Format the records from the line containing "Collapse the 컬렉션 section chevron" through the line containing "coord(1523,481)" as a JSON list of strings, one string per line and blank lines omitted.

(Records excerpted from a collection)

════════════════

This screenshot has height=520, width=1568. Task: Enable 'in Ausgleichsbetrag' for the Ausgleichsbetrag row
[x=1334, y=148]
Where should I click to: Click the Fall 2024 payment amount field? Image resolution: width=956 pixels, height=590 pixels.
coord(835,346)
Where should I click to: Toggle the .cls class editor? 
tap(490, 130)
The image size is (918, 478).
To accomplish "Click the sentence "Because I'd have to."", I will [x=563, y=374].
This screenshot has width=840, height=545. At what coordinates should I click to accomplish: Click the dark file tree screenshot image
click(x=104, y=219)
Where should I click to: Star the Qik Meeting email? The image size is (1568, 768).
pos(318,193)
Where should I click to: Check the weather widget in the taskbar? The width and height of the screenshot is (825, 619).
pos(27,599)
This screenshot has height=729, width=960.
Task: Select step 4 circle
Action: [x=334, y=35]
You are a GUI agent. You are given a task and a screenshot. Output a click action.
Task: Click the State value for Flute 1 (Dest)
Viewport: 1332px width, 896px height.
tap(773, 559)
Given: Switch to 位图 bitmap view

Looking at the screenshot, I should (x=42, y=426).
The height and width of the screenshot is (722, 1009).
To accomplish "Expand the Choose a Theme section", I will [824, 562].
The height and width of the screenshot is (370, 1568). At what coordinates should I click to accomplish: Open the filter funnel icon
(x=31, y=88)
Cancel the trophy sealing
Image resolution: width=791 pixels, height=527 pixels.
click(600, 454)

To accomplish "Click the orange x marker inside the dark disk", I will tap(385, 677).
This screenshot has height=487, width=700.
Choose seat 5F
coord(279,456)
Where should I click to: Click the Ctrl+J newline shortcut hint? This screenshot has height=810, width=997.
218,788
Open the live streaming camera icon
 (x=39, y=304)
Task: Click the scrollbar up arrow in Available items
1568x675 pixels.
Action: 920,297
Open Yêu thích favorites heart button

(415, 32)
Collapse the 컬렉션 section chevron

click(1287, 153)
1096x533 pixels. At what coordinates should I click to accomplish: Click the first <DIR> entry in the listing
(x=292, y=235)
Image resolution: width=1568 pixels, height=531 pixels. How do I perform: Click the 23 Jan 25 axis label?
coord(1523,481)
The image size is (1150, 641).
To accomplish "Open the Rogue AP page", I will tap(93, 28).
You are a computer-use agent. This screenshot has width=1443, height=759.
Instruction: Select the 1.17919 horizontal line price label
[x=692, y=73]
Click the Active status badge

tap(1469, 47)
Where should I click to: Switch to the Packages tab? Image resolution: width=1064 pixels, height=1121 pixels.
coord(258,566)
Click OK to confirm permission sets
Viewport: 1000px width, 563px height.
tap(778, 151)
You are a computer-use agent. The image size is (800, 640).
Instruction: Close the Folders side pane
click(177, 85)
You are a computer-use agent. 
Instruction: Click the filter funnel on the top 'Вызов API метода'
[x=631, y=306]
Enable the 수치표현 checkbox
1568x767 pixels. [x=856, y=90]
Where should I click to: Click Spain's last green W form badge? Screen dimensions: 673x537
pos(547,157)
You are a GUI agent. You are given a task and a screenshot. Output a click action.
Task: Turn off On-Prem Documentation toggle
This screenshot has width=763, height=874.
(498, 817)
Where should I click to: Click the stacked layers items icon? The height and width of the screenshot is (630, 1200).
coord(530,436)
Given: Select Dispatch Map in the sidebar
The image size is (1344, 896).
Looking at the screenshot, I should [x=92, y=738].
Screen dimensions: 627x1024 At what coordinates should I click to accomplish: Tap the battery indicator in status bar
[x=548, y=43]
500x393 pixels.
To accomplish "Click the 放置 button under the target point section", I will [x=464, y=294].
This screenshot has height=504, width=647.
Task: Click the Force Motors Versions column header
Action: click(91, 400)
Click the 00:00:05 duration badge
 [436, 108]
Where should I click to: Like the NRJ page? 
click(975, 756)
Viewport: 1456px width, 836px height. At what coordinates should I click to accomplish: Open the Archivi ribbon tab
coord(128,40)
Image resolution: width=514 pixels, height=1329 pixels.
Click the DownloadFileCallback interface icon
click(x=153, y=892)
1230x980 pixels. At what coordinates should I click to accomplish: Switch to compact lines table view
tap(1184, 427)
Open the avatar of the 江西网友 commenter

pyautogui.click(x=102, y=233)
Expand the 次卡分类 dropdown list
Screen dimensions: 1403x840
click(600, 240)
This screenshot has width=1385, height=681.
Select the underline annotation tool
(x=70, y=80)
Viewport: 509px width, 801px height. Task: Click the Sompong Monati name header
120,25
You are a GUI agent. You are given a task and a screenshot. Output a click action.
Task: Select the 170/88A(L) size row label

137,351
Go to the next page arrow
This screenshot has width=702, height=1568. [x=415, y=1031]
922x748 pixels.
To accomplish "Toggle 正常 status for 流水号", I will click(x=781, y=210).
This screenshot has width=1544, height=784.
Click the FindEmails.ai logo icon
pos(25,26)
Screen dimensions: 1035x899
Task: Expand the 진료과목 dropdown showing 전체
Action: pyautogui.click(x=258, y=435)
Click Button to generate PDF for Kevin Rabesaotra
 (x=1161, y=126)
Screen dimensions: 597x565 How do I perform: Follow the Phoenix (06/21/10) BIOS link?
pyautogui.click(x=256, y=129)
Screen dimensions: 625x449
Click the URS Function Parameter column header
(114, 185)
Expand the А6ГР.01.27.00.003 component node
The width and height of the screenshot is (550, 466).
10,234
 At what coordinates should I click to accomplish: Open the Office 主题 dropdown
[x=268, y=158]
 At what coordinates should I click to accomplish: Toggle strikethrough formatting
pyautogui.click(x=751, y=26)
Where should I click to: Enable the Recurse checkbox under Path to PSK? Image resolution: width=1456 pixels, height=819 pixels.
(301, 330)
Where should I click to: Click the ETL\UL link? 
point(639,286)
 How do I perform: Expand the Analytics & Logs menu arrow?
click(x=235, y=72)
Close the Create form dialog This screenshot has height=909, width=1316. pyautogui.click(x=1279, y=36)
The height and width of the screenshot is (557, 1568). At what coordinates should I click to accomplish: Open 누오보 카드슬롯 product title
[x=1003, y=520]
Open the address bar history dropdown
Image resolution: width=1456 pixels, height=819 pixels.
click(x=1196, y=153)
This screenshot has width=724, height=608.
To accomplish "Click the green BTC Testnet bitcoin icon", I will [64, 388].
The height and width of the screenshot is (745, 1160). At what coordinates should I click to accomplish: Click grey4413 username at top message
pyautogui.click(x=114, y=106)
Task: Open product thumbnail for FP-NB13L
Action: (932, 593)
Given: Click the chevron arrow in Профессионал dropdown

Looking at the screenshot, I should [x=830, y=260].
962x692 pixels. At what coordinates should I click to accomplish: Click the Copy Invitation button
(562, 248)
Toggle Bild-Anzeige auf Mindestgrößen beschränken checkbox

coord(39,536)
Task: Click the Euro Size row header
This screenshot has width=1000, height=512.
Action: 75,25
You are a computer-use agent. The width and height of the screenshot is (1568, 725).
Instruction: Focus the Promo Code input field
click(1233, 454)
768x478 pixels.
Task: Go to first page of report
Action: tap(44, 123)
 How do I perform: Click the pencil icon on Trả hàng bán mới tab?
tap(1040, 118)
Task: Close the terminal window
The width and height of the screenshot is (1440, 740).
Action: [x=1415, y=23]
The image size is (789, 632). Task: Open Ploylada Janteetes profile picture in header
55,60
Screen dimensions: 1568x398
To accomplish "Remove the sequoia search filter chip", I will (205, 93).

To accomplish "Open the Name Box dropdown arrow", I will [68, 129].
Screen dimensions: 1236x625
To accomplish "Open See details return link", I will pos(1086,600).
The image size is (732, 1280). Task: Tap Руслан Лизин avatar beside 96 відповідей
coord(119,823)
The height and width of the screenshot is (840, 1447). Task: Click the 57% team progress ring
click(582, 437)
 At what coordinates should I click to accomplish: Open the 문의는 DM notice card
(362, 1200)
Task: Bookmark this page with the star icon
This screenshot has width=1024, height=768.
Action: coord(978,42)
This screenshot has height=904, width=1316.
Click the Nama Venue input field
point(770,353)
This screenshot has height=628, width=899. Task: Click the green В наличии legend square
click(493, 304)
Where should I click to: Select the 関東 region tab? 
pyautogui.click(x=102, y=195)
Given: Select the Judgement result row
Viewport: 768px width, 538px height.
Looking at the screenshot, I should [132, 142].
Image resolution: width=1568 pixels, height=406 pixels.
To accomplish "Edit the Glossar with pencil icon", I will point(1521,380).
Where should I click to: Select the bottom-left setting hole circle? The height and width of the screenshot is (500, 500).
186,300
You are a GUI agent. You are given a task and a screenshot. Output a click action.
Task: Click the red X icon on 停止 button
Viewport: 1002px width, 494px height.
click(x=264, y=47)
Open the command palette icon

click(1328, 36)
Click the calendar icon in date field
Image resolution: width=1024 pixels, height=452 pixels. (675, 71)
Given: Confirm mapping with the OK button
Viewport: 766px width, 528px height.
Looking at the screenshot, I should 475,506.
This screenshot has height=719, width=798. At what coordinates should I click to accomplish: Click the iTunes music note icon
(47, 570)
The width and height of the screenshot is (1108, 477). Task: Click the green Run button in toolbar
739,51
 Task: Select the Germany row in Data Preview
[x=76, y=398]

════════════════

> **The result**:
[
  "Collapse the 컬렉션 section chevron",
  "click(1287, 153)",
  "1096x533 pixels. At what coordinates should I click to accomplish: Click the first <DIR> entry in the listing",
  "(x=292, y=235)",
  "Image resolution: width=1568 pixels, height=531 pixels. How do I perform: Click the 23 Jan 25 axis label?",
  "coord(1523,481)"
]